== What the task requires ==
Your answer must be one number: the count of lines below that include "agent".

[Pixel coordinate grounding data]

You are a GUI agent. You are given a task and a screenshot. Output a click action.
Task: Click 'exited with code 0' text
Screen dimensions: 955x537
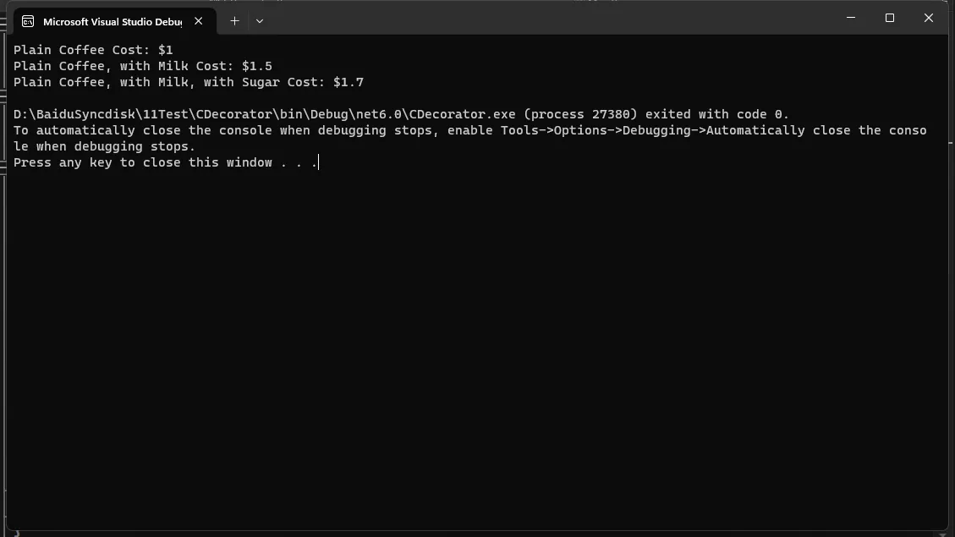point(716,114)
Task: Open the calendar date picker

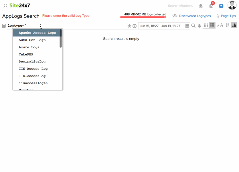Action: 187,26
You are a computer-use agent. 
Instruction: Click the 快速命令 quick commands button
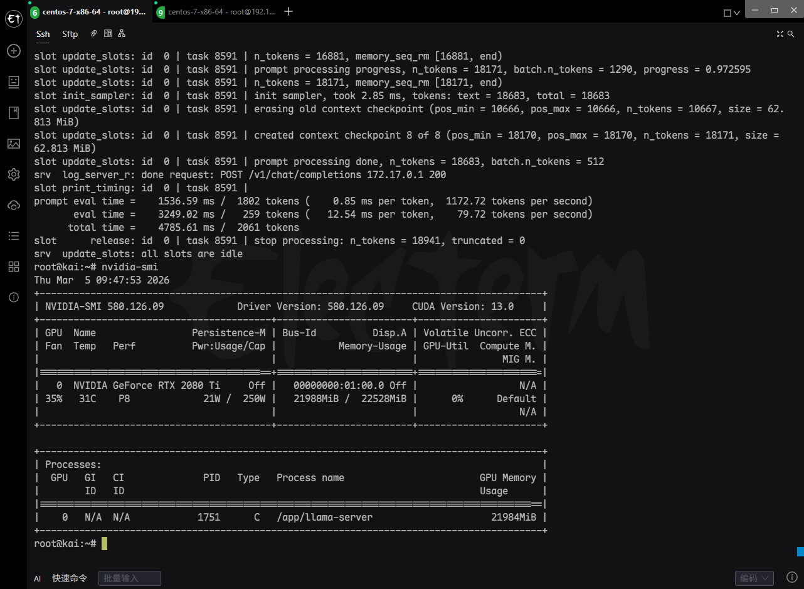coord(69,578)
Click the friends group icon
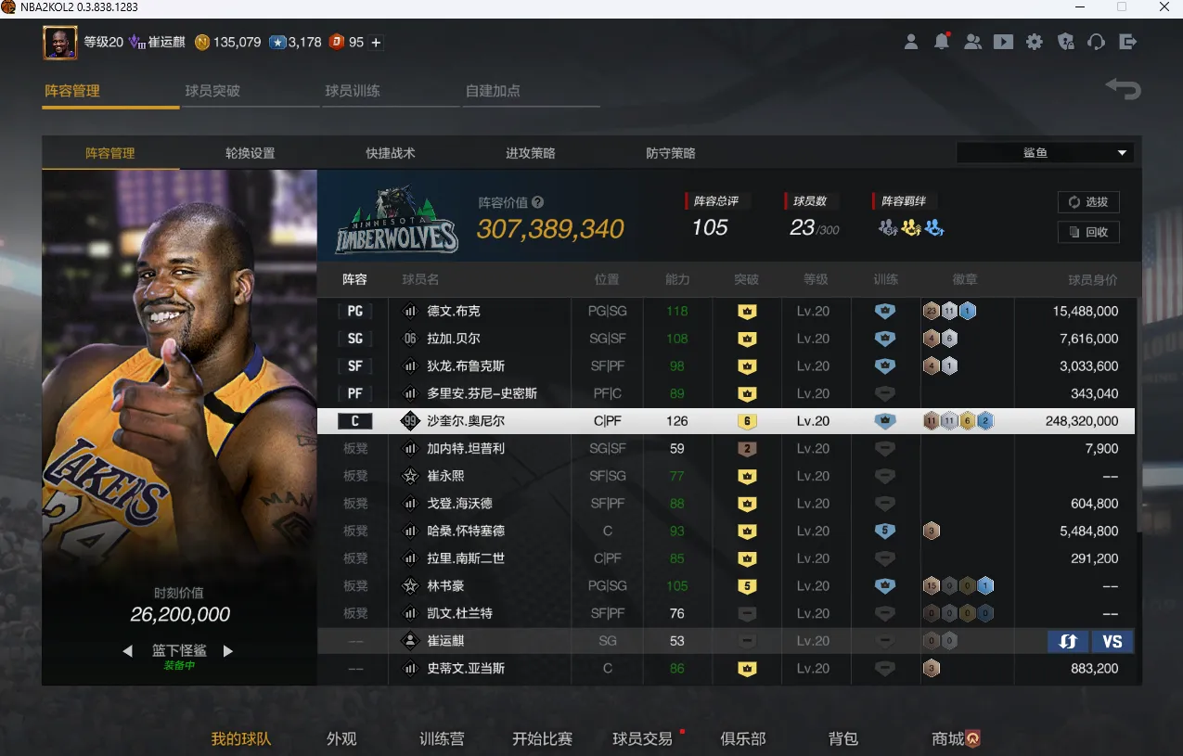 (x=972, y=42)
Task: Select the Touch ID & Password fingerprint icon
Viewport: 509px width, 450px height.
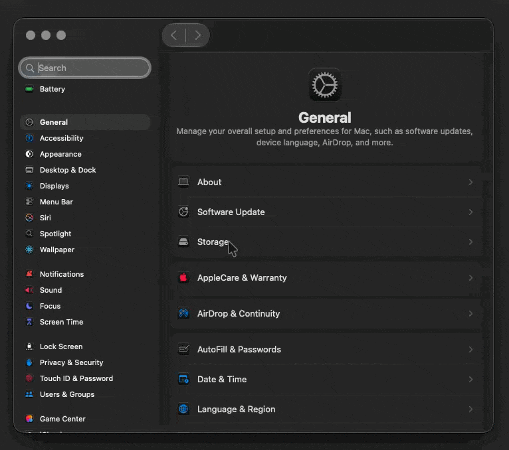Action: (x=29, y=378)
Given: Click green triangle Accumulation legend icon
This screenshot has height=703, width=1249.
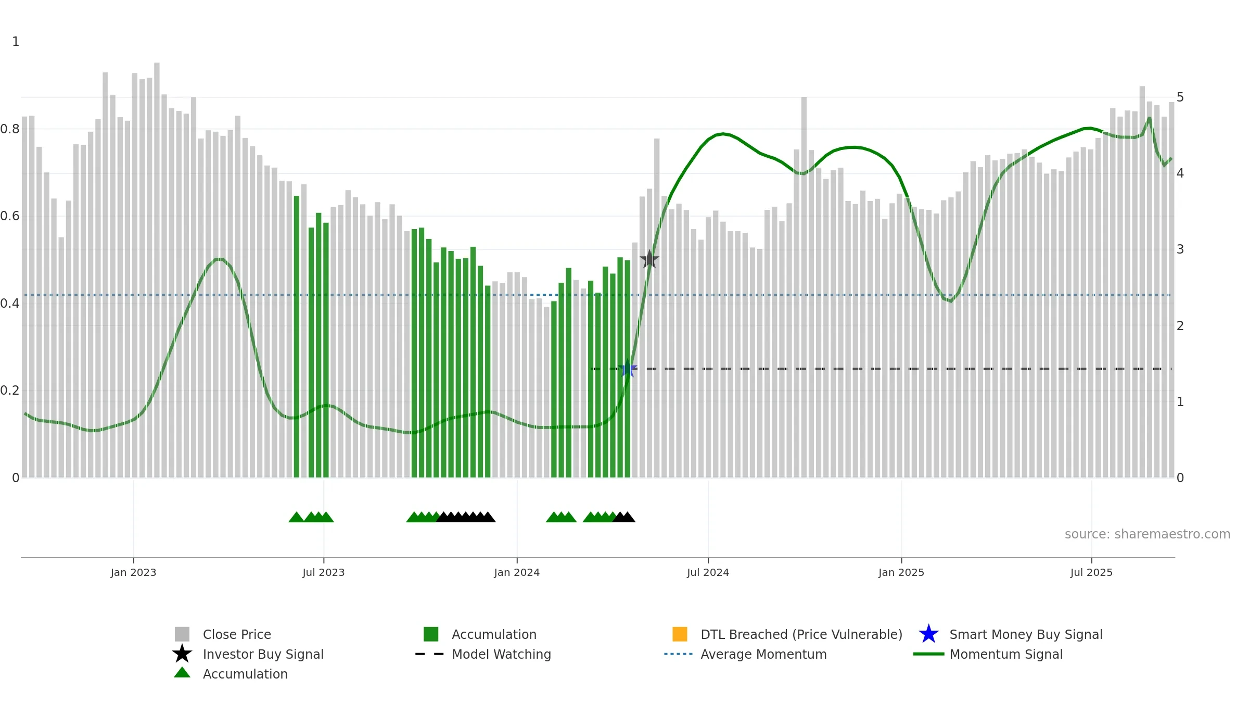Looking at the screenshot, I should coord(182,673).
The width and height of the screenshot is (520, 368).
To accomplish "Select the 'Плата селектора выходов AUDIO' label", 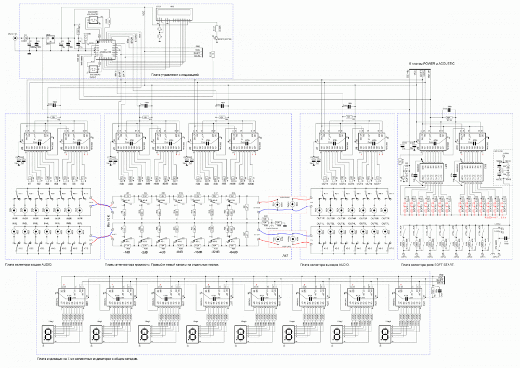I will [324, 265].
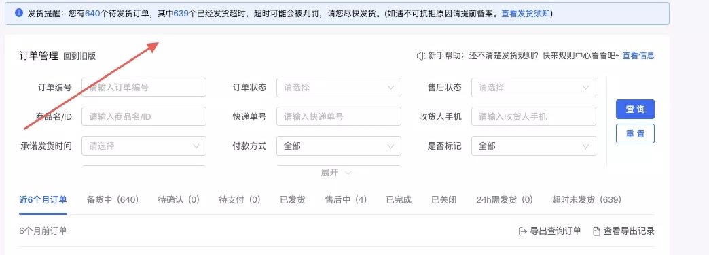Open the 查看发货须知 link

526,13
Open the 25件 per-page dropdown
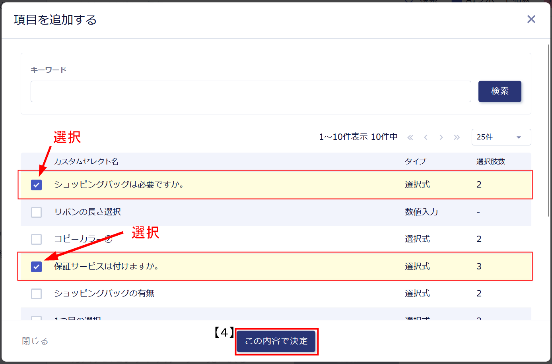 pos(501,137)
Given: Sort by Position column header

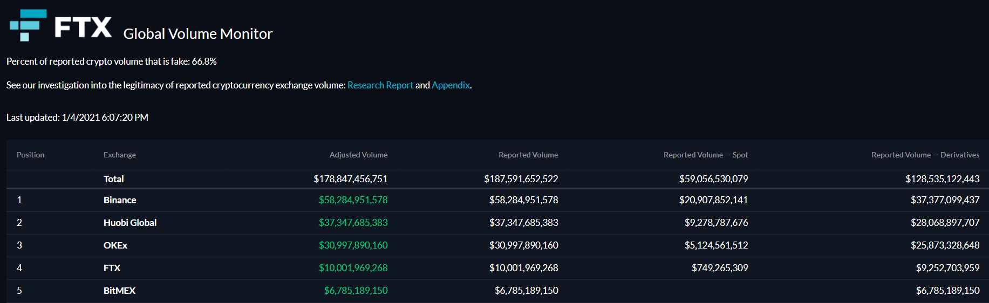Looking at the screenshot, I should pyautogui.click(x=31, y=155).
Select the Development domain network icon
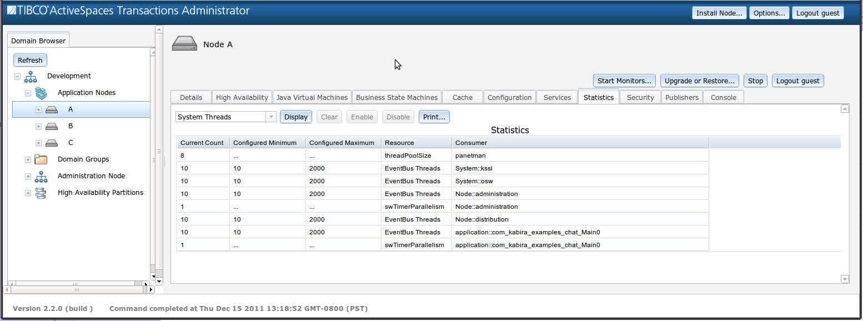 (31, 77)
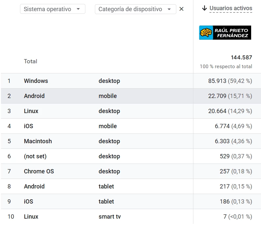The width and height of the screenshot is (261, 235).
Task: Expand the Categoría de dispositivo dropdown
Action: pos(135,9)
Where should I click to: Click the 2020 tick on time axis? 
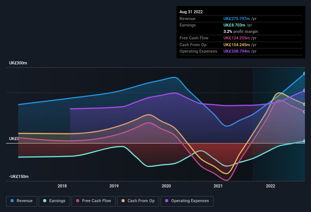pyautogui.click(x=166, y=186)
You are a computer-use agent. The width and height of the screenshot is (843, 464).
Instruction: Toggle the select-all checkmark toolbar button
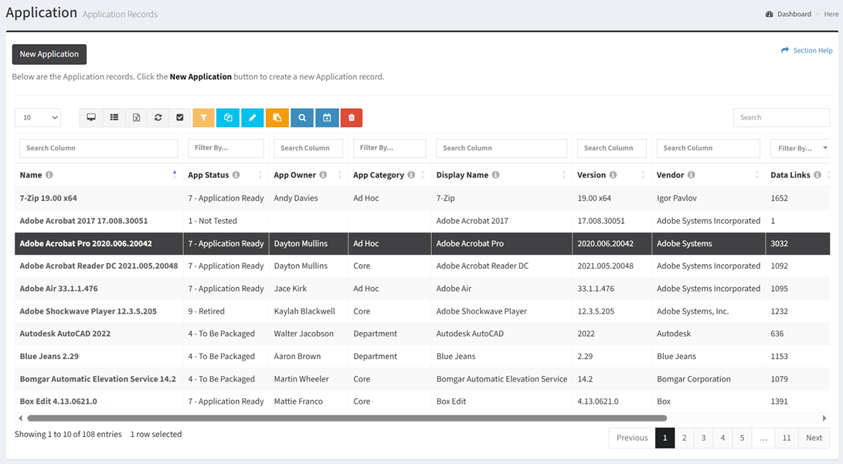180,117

== Exercise answer ==
3